One of the largest Catholic boards in the province, Dufferin-Peel educates 89,000 students in 141 schools in Brampton, Caledon and Mississauga… Last week, trustees unanimously rejected Hartmann’s plan to eliminate the board’s remaining $7.5 million deficit and bring it into a surplus position by the end of the 2008-09 school year. The plan, which now will go ahead under Hartmann’s direction, does not include any more spending cuts this year. Instead, proposed reductions to busing, high school teachers, special education, literacy supports, caretakers and secretaries would be phased in over the next two school years.

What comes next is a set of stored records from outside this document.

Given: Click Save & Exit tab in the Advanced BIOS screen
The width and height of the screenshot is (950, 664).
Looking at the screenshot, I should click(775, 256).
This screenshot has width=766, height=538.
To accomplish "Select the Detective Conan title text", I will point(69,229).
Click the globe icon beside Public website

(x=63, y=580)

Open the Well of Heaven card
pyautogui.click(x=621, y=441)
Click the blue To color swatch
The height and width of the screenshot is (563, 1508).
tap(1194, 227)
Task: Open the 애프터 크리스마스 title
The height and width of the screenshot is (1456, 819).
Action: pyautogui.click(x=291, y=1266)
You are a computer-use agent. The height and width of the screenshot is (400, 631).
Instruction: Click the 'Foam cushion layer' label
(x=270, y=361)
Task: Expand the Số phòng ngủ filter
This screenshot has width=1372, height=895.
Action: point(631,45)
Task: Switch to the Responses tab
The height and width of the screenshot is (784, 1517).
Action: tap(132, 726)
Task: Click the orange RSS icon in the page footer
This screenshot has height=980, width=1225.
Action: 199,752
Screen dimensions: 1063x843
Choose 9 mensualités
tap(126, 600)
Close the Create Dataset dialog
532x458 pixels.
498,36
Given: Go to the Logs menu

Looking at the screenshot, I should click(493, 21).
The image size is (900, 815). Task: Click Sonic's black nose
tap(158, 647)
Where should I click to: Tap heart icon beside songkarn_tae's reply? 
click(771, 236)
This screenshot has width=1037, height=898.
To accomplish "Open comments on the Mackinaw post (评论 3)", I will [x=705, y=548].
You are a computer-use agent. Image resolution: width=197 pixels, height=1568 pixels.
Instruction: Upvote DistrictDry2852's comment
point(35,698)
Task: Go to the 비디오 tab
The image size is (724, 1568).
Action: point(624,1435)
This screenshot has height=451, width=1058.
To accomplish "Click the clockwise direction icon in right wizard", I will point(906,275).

Most of the earmarked items are the same ones the 11 trustees have repeatedly refused to trim over the last year, saying their board is a victim of a long-standing shortfall in provincial funding. Since coming to the board, Hartmann has maintained his involvement was different to that of the supervisors appointed five years ago by the previous Conservative government at the Toronto, Hamilton and Ottawa public boards. Vice-chair Anna Abbruscato said she was offended by the suggestion that the board is engaged in a power struggle. “This is not a political board,” she said. “This is a board that has always done what it was told.”
The reference to the previous Conservative government was to an idealogue (Mike Harris) who was nominally conservative and who gutted the educational system. The current provincial government is Liberal and headed by a Catholic.
 
And something from The Brampton Guardian:

Trustees cut out of managing money
Last fall Education Minister Kathleen Wynne gave former ministry bureaucrat Norbert Hartmann ultimate financial decision-making power at the Dufferin-Peel Catholic District School Board… Hartmann was named chair of a board management team that was supposed to include two trustee representatives serving as advisors. However, trustees refused to be a part of the “co-management team” set up to slash millions of dollars from the local Catholic school system.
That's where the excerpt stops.